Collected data
=======

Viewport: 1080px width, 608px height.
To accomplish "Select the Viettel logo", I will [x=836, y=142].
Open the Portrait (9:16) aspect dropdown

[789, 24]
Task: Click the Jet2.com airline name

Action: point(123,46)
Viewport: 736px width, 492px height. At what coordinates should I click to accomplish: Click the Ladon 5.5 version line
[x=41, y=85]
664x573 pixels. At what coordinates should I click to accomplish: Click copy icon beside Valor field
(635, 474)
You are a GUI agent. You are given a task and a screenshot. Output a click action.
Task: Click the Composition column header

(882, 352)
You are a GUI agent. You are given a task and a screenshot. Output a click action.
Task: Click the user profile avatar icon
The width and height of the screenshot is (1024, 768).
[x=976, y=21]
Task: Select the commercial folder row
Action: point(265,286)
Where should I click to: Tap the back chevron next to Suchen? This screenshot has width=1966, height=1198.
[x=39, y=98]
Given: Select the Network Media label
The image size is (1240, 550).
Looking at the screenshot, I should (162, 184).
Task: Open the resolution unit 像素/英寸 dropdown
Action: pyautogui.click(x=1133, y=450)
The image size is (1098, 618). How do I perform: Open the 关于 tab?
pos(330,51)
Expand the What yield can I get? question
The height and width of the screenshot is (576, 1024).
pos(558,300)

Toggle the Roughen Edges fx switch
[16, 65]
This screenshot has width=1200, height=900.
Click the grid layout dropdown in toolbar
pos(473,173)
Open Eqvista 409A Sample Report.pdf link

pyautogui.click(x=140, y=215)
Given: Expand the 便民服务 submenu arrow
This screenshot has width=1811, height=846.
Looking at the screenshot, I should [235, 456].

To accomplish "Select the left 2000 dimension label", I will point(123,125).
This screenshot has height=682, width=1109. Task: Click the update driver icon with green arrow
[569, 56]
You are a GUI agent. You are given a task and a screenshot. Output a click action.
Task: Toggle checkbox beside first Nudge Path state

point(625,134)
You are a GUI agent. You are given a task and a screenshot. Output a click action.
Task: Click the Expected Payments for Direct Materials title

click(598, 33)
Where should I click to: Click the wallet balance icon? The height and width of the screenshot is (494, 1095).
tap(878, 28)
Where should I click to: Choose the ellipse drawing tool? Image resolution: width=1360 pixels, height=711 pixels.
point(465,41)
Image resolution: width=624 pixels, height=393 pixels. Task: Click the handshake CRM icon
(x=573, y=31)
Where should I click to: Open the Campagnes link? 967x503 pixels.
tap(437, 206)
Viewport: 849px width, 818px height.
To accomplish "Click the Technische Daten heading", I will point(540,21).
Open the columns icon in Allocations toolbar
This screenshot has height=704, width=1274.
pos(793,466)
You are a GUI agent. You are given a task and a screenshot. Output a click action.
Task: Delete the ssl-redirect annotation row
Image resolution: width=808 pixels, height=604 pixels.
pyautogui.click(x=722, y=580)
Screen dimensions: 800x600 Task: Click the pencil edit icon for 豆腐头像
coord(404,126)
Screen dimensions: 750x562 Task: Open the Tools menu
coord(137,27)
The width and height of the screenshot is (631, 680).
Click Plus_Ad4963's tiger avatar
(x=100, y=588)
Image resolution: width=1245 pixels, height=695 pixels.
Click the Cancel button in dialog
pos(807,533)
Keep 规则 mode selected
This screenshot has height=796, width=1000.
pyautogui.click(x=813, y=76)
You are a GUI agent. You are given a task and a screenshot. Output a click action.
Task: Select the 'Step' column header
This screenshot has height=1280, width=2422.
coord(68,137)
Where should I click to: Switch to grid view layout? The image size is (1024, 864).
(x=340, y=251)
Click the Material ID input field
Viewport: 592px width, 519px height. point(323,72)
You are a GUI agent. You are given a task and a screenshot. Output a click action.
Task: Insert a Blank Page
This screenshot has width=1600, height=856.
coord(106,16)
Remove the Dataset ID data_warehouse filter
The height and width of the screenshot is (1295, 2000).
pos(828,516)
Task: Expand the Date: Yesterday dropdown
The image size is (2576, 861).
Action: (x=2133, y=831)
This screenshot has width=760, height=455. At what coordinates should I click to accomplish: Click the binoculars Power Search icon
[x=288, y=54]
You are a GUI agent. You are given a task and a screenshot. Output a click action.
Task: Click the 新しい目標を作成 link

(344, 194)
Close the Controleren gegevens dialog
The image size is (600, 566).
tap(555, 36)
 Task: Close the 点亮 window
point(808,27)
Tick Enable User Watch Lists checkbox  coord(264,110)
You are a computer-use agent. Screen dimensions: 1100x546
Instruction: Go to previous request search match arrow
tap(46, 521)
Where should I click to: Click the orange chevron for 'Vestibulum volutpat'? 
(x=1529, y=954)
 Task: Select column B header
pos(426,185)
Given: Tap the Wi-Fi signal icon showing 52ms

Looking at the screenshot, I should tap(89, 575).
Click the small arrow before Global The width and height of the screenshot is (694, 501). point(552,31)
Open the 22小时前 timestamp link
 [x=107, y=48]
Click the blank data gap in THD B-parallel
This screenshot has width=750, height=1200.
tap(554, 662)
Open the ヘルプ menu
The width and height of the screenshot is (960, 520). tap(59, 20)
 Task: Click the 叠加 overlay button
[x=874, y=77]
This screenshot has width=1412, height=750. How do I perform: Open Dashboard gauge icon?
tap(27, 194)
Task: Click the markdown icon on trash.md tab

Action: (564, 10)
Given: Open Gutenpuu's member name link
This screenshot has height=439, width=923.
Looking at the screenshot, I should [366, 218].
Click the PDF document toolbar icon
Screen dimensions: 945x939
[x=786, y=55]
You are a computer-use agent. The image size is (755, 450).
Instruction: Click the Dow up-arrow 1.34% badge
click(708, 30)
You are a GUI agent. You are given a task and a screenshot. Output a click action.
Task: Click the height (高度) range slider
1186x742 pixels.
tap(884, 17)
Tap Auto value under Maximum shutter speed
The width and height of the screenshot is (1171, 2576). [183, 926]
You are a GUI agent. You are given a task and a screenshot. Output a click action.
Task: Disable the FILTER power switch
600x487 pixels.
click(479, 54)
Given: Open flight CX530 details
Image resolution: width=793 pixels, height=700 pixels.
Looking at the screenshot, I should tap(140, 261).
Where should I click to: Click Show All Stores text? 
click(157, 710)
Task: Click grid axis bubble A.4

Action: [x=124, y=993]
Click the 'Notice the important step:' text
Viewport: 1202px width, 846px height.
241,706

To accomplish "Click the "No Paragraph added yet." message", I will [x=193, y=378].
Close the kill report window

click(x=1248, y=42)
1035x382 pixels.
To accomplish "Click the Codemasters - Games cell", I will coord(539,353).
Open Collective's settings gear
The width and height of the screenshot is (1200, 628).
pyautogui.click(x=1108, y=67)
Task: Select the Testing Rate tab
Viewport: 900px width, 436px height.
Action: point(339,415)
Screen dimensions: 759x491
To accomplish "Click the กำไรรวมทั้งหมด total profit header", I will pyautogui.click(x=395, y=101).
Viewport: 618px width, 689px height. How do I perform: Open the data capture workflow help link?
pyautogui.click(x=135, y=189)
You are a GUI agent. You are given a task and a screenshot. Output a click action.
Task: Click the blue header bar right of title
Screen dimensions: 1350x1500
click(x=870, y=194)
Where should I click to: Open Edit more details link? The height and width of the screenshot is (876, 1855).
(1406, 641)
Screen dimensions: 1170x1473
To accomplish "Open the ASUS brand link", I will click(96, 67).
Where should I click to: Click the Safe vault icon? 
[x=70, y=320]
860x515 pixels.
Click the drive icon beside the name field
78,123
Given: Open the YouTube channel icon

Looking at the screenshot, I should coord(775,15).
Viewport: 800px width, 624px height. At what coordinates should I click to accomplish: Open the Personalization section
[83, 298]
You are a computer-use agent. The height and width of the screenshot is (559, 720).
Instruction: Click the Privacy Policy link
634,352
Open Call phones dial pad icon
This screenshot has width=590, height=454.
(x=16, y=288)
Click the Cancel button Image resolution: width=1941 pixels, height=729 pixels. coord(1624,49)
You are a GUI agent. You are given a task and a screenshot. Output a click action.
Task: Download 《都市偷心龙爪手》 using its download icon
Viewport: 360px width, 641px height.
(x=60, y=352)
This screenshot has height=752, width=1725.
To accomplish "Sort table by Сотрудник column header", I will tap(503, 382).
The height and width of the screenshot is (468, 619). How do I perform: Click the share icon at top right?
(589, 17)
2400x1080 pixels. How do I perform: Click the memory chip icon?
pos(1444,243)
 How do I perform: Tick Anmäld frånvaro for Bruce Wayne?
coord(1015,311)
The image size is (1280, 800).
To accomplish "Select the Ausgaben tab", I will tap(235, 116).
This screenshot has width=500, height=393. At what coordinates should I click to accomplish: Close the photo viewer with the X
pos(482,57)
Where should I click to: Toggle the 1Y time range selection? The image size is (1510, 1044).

=======

*What this task involves:*
All that belongs in the answer is the run of lines above from the line containing "Tap Auto value under Maximum shutter speed" through the line containing "Given: Open flight CX530 details", exactly as written.

*Response:*
Tap Auto value under Maximum shutter speed
The width and height of the screenshot is (1171, 2576). [183, 926]
You are a GUI agent. You are given a task and a screenshot. Output a click action.
Task: Disable the FILTER power switch
600x487 pixels.
click(479, 54)
Given: Open flight CX530 details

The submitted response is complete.